今回は「次の幸せ」の過去編を書きました。

一小説企画中です。

「涼しい夜だね」


 ベランダに出て涼んでいると、彼が隣に来て言った。


「そうだね」


 彼の言う通り、本当にとても涼しかった。エアコンも買えていないから、この夏にこんな涼しい時間があるのは嬉しい。


「去年まで、こんなに夏の夜が涼しいなんて、知らなかった」


「……私も、知らなかった」


 夜は寒くてうるさい。そんなマイナスな印象しかなかった。


「ははは。だって、夜遊びなんてしなかったもんな」


 彼は笑いながら言った。つられて私も笑う。

 私達がバイト先で知り合った頃は、お互い生活や目標のために働いていたから、遊びにお金を使う余裕なんてなかった。少し前までのことなのに、随分と懐かしい。


「そんな僕らが、駆け落ちか」


 彼も私と同じようにバイトしていた頃を思い出していたのか、どこか懐かしむような声で言った。


「これから、どうなるのかな」


 不安を口にする。

 同棲するための家を用意してくれたのは彼だけど、駆け落ちを実行したのはおそらく突発的。ここから始まった生活が、果たしてそううまくいくのだろうか。


「どうとでもなるさ」


「そんないい加減な……」


 思ったより考えがなさそうで驚く。
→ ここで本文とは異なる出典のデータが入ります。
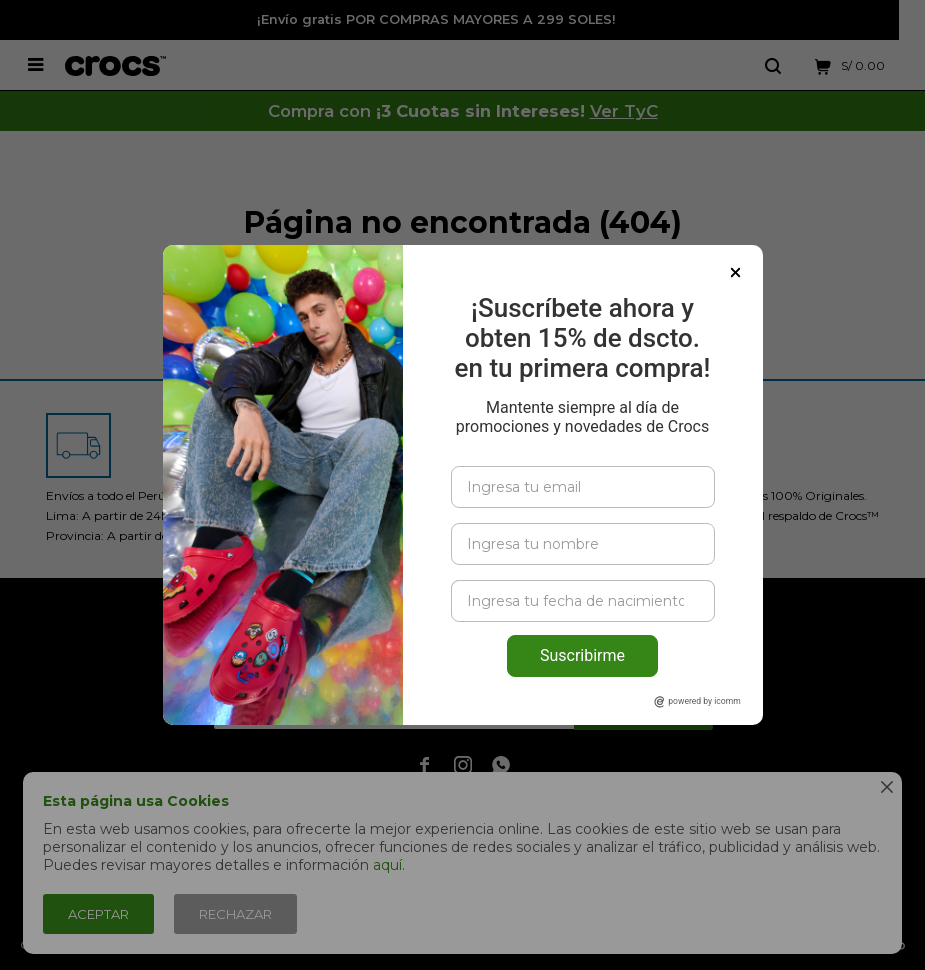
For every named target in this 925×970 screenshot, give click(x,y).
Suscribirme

そんな私の様子を見て、彼は面白そうに笑った。


「本当にどうにでもなるよ。実際、ここ数日もどうにかなっただろう?」


「それはそうだけど……」


「それに、僕たちは一人じゃない」


 そう言って、彼は私の手を握ってきた。


「……うん」


 彼の手を握り返す。

 これからのことは全く想像もつかないけれど、彼と二人なら何でもできる気がした。


「それにさ。僕、上司に結構気に入られてるんだよね。同僚もいい奴らばっかりだから、困った時はきっと助けてくれると思うよ」


「そっか、それなら安心だね」


 彼の人柄は、まさしく太陽だ。きっと、私が思っているより多くの人に好かれているのだろう。
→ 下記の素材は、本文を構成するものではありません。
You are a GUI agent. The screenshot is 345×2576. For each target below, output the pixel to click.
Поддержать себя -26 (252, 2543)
 少し前まではそれが不安だったけど、今は誇らしく思う。


「幸せに、なろうね」


「当たり前だよ。そのために駆け落ちしたんだから」


 彼を見ると、彼は自信に満ちた様子で夜空を見上げていた。

 私も夜空を見上げる。


 __綺麗な星空。

 こんなに美しい星空があるだなんて、知らなかった。


「綺麗……」


 思わず言葉を零す。


「……こんなに綺麗な星空は、見たことないよ」


 彼も、感動したように言った。


「これからも、一緒に見ようね。星空」


 何年経っても、彼と同じ星空を見ていたい。本気でそう思った。


「勿論だよ」


 優しい彼の声を聞いて、その気持ちは彼も同じだったのだと知り嬉しくなった。




 幸せでいよう。どこまでも二人で__

お読みいただき、ありがとうございます。